The roar sounded again. This time, it was much closer.

Rinoa looked up, her eyes widening slightly in fear. She took a deep breath. The air shimmered. The shield was back up.

"What is goin’ on, around here?" Zell turned around and around, staring through the glass water. The skies had turned black. Only the faintest hints of light could be seen peeking through clouds that seemed to be getting closer and closer to the piece of flying land.

Rinoa shook her head. For once she was not looking at Squall. She, like Irvine and Zell, was staring wide-eyed at the darkening world that encircled them.

Lighting flashed close to them, striking bright and blue. Rinoa bit short a startled cry, and ducked closer to the ground. Zell and Irvine backed into each other, ended up holding each other by the shoulders in order to keep from falling. They quickly let go, dusting themselves off, both looking a bit undignified. Irvine took up his gun, and Zell adopted a fighting stance.

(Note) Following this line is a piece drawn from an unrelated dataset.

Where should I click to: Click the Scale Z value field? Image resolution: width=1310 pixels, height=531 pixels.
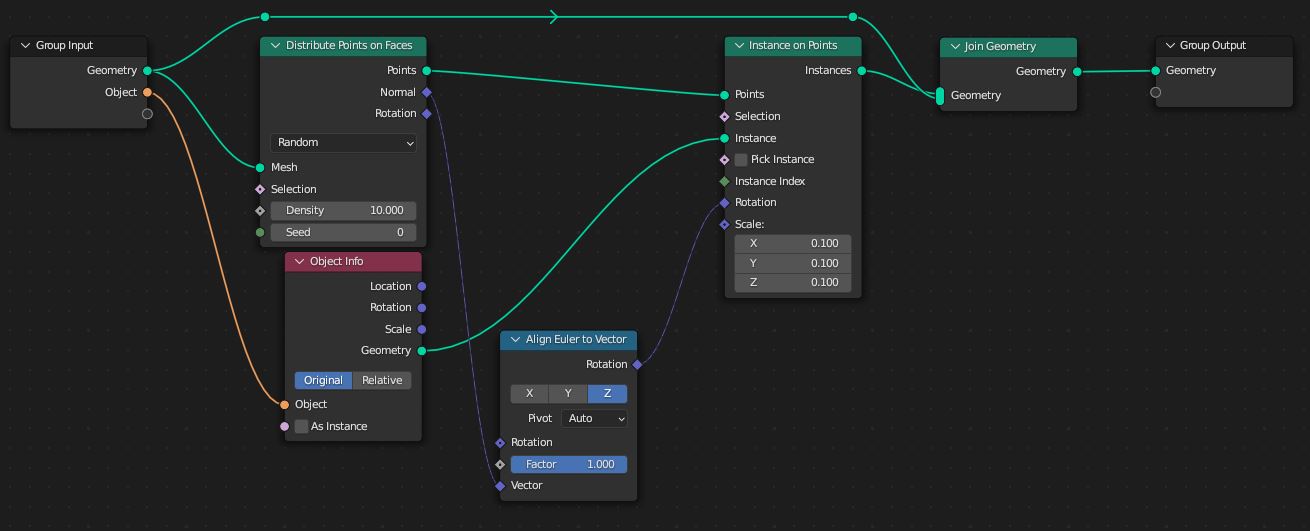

Another roar. Rinoa shivered. He’s close—

More accurately, he was back.

Griever shot upward from beneath the ground, passing so close, his razor-edged wings caught the edge and knocked off a large section of floor. As the disembodied pieces fell into oblivion below, Griever turned in the air, slowed, and then propelled himself toward Leviathan’s makeshift fortress with three hefty strokes of his wings.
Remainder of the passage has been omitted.